The electric van-maker Arrival has received a €400-million order for 10,000 vehicles from United Parcel Service (UPS), the US delivery firm, in the latest sign of the rapid growth for the UK-based company.
The purpose-built electric vans for service in Europe and North America are due to start arriving this year. UPS could order another 10,000 vehicles.
The total value of the UPS order could allegedly reach €600 million if larger or longer-range vans are ordered.
The US delivery firm, which has US$70 billion in annual revenues and 480,000 staff around the world.
Arrival, based in west London and Banbury, was set up by the 41-year-old former Russian government minister Denis Sverdlov.
South Korean automakers Kia and Hyundai this month announced a €100-million, 3-per-cent interest in the company. The startup has been valued at €3.3 billion and is therefore Britain’s first vehicular “unicorn”, meaning a privately owned startup valued at more than US$1 billion.
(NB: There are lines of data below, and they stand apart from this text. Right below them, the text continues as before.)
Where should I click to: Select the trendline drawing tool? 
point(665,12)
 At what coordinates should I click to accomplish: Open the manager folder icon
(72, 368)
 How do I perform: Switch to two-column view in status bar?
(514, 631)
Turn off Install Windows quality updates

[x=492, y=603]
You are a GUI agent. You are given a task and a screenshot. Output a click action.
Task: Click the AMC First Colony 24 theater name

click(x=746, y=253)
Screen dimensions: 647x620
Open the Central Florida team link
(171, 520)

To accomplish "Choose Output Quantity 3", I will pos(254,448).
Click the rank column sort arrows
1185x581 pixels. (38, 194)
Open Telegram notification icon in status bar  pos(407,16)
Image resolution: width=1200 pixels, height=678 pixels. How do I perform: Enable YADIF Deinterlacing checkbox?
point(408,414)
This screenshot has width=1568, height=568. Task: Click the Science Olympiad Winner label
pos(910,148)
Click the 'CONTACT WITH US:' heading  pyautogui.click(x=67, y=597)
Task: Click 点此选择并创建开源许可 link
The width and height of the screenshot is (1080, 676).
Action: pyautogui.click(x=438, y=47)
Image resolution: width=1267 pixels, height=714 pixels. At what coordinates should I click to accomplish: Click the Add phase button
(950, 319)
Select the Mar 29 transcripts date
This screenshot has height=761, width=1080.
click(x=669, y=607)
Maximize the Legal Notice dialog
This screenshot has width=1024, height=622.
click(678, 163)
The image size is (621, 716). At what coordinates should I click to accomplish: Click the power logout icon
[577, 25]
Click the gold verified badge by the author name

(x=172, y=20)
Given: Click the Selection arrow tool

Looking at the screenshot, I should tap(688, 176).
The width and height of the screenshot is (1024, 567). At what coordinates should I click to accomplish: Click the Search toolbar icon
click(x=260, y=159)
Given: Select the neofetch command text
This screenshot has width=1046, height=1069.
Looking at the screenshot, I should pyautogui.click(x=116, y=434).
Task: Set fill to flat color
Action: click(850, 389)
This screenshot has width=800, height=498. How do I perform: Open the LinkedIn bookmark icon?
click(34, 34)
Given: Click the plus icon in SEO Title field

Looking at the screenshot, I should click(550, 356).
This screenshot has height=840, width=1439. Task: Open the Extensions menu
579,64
The electric vehicles are still at a prototype phase. The 2.7-metre-high vehicle was designed for “walk-in and walk-out” use, said Patrick Bion, Arrival’s product chief. The final version aimed to have a battery with a capacity of around 75KWh, he said. The range would be approximately 250km on a single charge, Bion predicted.
UPS has ordered 10,000 of the €40,000 vans and helped Arrival design the vehicles at its London studios.
The vehicle are expected to use CCS, a popular charging standard that combines the slower Type 2 port with two large DC connections for rapid charging. Arrival said the EVs would use BlackBerry QNX, an enterprise-focused operating system for vehicles, robots and medical equipment.
The first EVs will be built at a micro-factory in Banbury near Oxford.
But most of the 10,000 order would be built closer to where the vehicles were needed, Bion said. Most companies assemble vehicles in large factories but Arrival wanted to use cheaper and smaller “micro-factories” closer to the final customer. The theoretical factories would take three months to set up, Arrival told the media this week.
“These vehicles will be among the world’s most advanced package delivery vehicles,” said Carlton Rose, the head of the UPS fleet. He added that the EVs would help the firm transition to a zero-emission fleet as cities increasingly demand cleaner vehicles.
The agreement with Kia and Hyundai involves Arrival manufacturing vans for them using the Korean firms’ badges.